BEGIN Provided entries

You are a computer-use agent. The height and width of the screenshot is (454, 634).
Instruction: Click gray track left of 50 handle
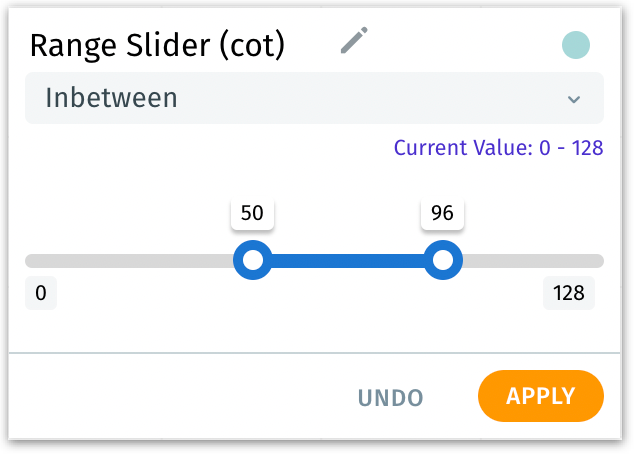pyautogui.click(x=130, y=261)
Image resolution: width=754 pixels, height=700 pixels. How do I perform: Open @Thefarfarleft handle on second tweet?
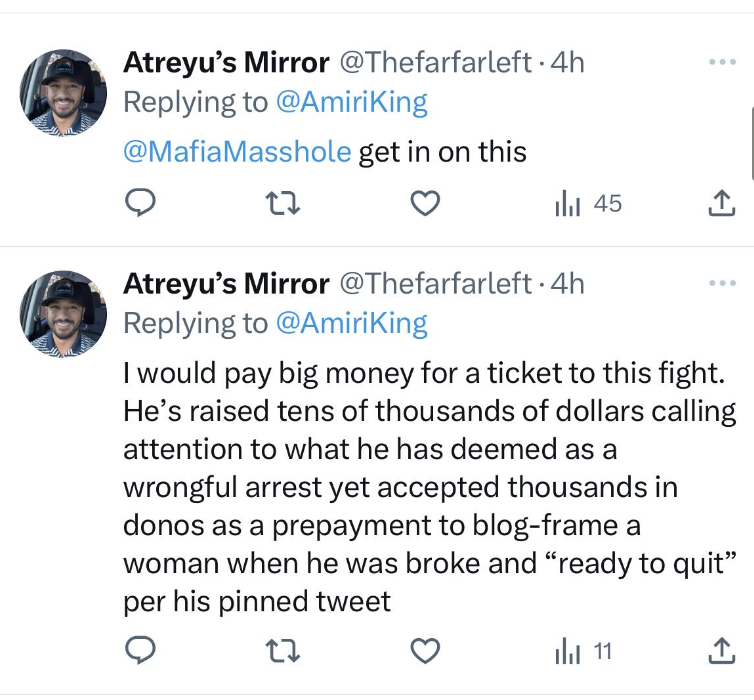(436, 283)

END Provided entries
BEGIN Provided entries

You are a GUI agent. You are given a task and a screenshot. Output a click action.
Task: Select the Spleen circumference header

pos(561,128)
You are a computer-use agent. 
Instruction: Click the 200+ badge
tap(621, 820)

END Provided entries
BEGIN Provided entries

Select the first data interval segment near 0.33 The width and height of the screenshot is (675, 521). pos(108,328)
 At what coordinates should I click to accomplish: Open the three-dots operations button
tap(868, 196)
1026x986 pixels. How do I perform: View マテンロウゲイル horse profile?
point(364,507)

END Provided entries

» Short exercise: Repeat the data above word for word, everything from the line containing "1026x986 pixels. How" down to the line containing "point(364,507)", with both of those lines included.

» Reply:
1026x986 pixels. How do I perform: View マテンロウゲイル horse profile?
point(364,507)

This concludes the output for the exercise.